Key scientist says politics behind stolen e-mailsNovember 24, 2009 By P. SOLOMON BANDA , Associated Press Writer in Technology / Other
(AP) -- A leading climate change scientist said hackers breaking into a university's computer server and then posting documents online show the nasty politics of global warming.
Kevin Trenberth, head of the climate analysis section of the U.S. National Center for Atmospheric Research in Boulder, said the hackers' intentions may have been to influence discussions in an upcoming global climate change summit in Denmark.
"It comes down to politics at sort of all levels, and some of it's nasty and some of it is trying to destroy the message or even kill the messenger so to speak," Trenberth said Monday in an interview with The Associated Press.
The University of East Anglia, in eastern England, said hackers last week stole about a decade's worth of data from a computer server at the university's Climatic Research Unit, a leading global research center on climate change.
About 1,000 e-mails and 3,000 documents have been posted on Web sites and seized on by climate change skeptics, who claim correspondence shows collusion between scientists to overstate the case for global warming, and evidence that some have manipulated evidence.
"The messengers in this case are the scientists who are putting forward a basis for this, the basis for the climate change based on, and founded upon the facts, the measurements and the observations and our best interpretation of those," Trenberth said.
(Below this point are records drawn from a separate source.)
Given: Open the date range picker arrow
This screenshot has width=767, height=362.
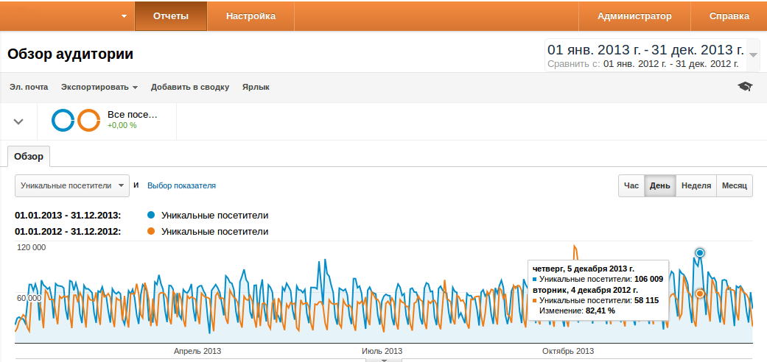Looking at the screenshot, I should 753,55.

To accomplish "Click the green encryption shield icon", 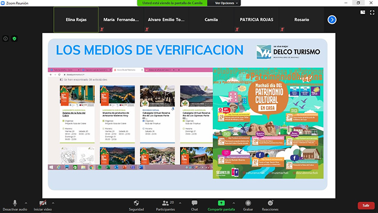I will (x=14, y=38).
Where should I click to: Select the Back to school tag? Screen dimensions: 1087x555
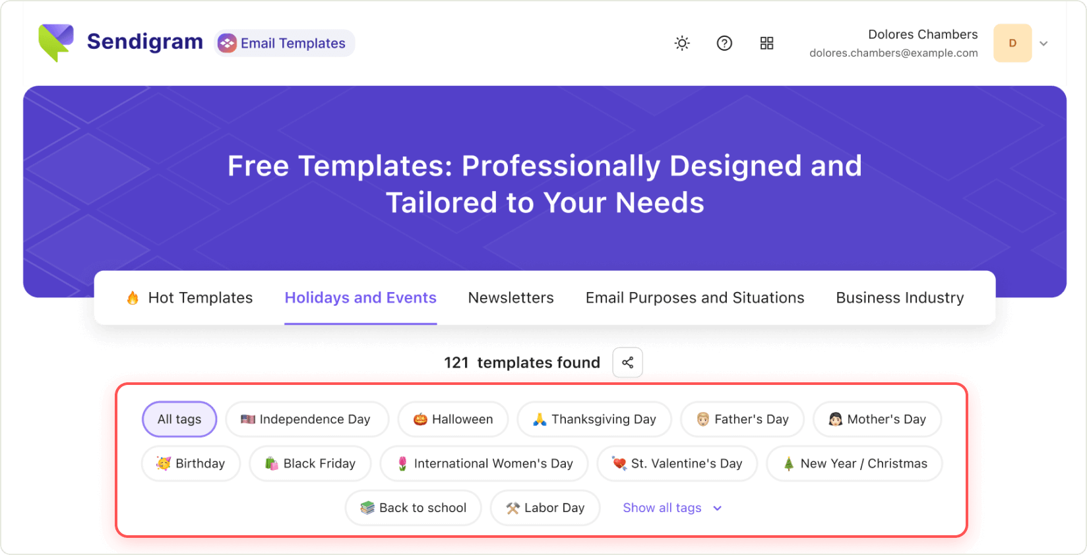pos(414,508)
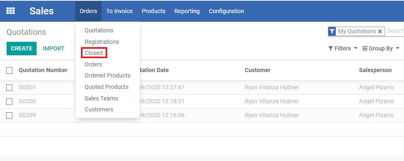This screenshot has width=404, height=161.
Task: Expand the Group By dropdown
Action: tap(381, 48)
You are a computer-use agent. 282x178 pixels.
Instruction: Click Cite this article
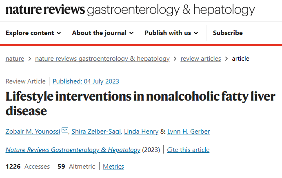pyautogui.click(x=188, y=150)
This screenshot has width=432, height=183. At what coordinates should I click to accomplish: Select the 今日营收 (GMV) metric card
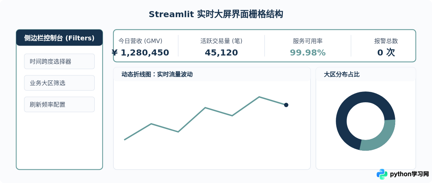[140, 46]
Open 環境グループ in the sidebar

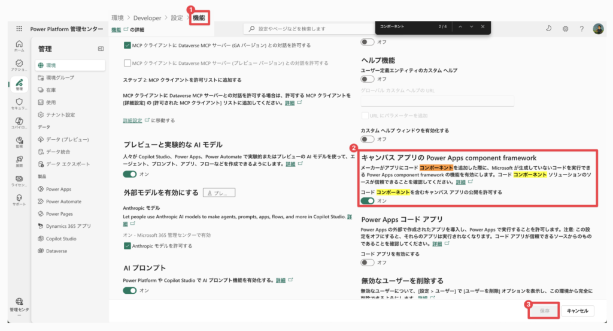[x=60, y=77]
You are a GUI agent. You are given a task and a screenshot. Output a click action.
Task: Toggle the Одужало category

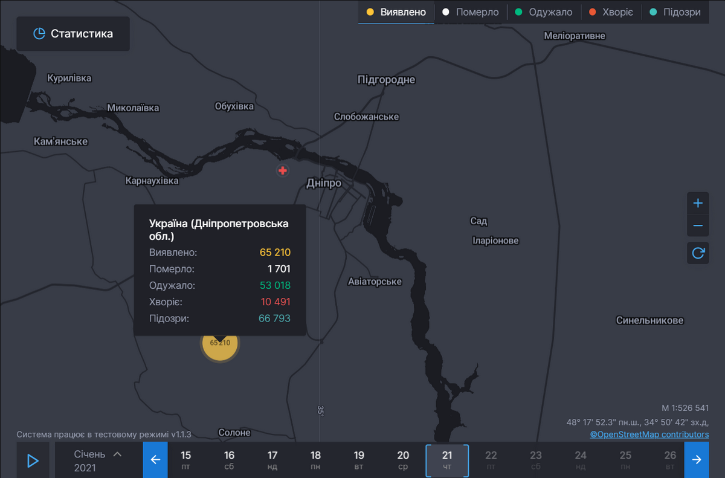click(543, 12)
Trenberth said he's identified 102 e-mails stolen from a British university's computer server. Hackers distributed only documents that could help attempts by skeptics to undermine the scientific consensus on man-made climate change.
Many of the exchanges were between him and Phil Jones, the British research center's director. The two men worked on the Intergovernmental Panel on Climate Change assessments, which articulated the scientific community's consensus on global warming in 2001 and 2007.
"What you see in those e-mails are exchanges among a whole bunch of scientists on issues," Trenberth said. "What you will find is that there is a tremendous amount of integrity, vigorous discussion about issues and exactly how to handle issues... So it's far from a whole bunch of scientists agreeing and colluding to do things. They're actually arguing, vigorously, about the science."
Trenberth, a well-respected atmospheric scientist, said it did not appear that all the documents stolen from the university had been distributed on the Internet by the hackers.
At least 65 world leaders will attend the Copenhagen climate summit in December as representatives of 191 nations seek agreement on a new global treaty on limiting emissions of greenhouse gases.